We received a letter of no change with respect to an IRS restaurant examination yesterday.  There is a saying, “Better to be lucky than good.”  Our office probably fits that paradym when it comes to food service restaurants and audits with the Internal Revenue Service.  Since 1995, when we started our practice, we have never had a change to a restaurant tax return as a result of an IRS examination.  And we have represented many.  We don’t know what to make of that, as we certainly can’t say that of the Commonwealth of MA and meals tax, but then again, the Commonwealth works in the land of “make believe” and the IRS understands small business a lot better.

Having said that, the IRS could use some work in finalizing examinations.  I am every bit as much interested in a closing conference on an examination with no changes, as I am in a closing conference for an examination with changes.  And as an aside, the IRS is pathetically poor in closing conferences for examinations with changes also – they simply don’t conduct them…and they are supposed to.

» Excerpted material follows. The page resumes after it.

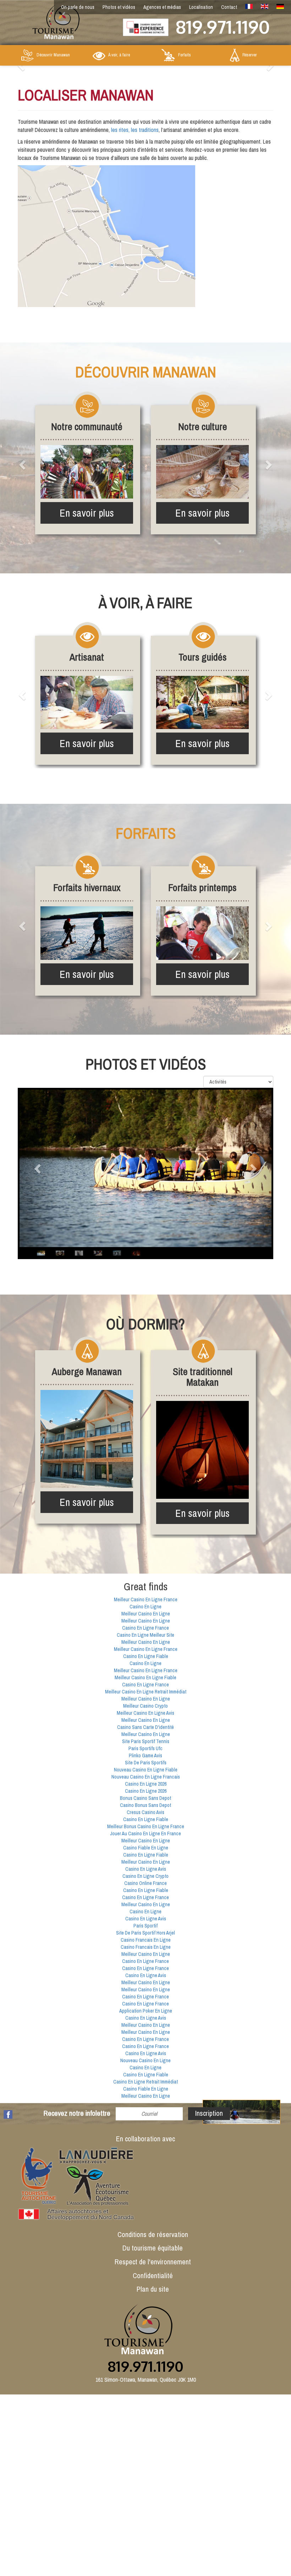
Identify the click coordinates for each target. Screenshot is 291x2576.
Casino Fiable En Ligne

Why?  Because no taxpayer is perfect, even after a “no change” audit.  Even an examination with no changes could use some guidance as to how they could do something better.  What did they do right?  What did they do wrong?  The IRS may have done something I think was inappropriate and I would like to discuss it informally, and vice versa, frankly.  But they do not.

“No change,” the words of which are music to my ears, therefore must not come without a soreness on the side of the IRS.  And why should that be?  If there is a change, I get a “courtesy” call before the letter (albeit never a conference).  But if there is no change, we won’t know a thing until we open the envelope.  Why is that?  Is it because the IRS feels as though they lost?  I hope that isn’t the case, because audits are supposed to be objective.  No one “wins” or “loses.”  Sure the client is happy, because the tax return is deemed to have been reviewed and accepted as filed.  That is all it means.  It’s a satisfactory conclusion for us, but by no means a “victory.”

Anyways, “congratulations” to a very dear friend and client of our office.  And Happy Thanksgiving to everyone!